Your output should reproduce each entry exactly, with none of its pictures.

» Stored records
┏━━
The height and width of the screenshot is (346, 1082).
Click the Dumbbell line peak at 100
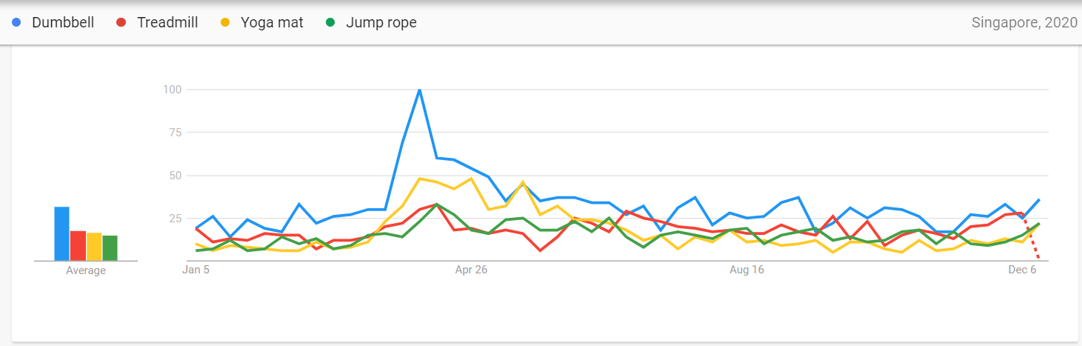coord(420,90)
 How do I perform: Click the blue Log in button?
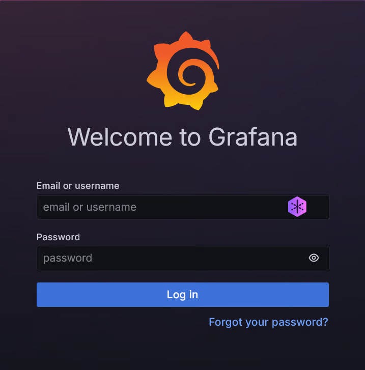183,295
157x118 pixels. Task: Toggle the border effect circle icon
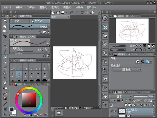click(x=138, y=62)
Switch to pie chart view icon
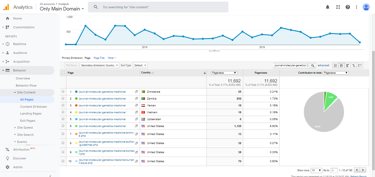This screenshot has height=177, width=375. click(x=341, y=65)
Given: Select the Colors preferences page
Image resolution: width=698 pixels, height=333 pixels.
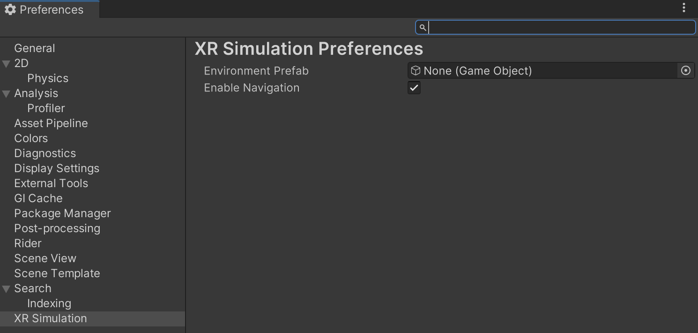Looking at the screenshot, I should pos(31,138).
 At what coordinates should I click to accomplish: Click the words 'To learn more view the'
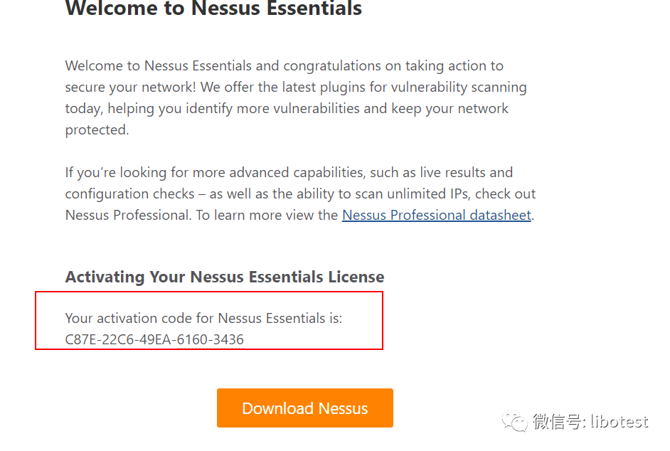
┗━━
» SOLUTION FOR THIS TASK
The height and width of the screenshot is (346, 1082).
Click the Dumbbell line peak at 100
coord(420,90)
 How do I perform: Click the blue Log in button?
183,295
157x118 pixels. Task: Toggle the border effect circle icon
click(x=138, y=62)
Switch to pie chart view icon
This screenshot has height=177, width=375. click(x=341, y=65)
Given: Select the Colors preferences page
Image resolution: width=698 pixels, height=333 pixels.
Looking at the screenshot, I should pos(31,138).
 At what coordinates should I click to accomplish: Click the words 'To learn more view the'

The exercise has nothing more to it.